Given records:

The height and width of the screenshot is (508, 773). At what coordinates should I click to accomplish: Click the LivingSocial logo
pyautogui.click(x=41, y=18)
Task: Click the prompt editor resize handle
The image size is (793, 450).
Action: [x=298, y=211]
==
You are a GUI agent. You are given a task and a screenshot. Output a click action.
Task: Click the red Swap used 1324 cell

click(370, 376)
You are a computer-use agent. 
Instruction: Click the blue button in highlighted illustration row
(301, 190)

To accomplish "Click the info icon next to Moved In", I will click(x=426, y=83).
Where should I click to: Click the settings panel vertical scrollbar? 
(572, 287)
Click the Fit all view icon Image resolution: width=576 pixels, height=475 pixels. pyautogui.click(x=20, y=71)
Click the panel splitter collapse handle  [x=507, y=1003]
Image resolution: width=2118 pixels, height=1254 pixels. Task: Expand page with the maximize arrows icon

Aim of the task: Print the listing lines verbatim from the line with "You are a GUI" to the line with "Image resolution: width=2118", including both of those lines.

Written reply:
You are a GUI agent. You are given a task and a screenshot. Output a click action.
Task: Click the red Swap used 1324 cell

click(370, 376)
You are a computer-use agent. 
Instruction: Click the blue button in highlighted illustration row
(301, 190)

To accomplish "Click the info icon next to Moved In", I will click(x=426, y=83).
Where should I click to: Click the settings panel vertical scrollbar? 
(572, 287)
Click the Fit all view icon Image resolution: width=576 pixels, height=475 pixels. pyautogui.click(x=20, y=71)
Click the panel splitter collapse handle  [x=507, y=1003]
Image resolution: width=2118 pixels, height=1254 pixels. Task: Expand page with the maximize arrows icon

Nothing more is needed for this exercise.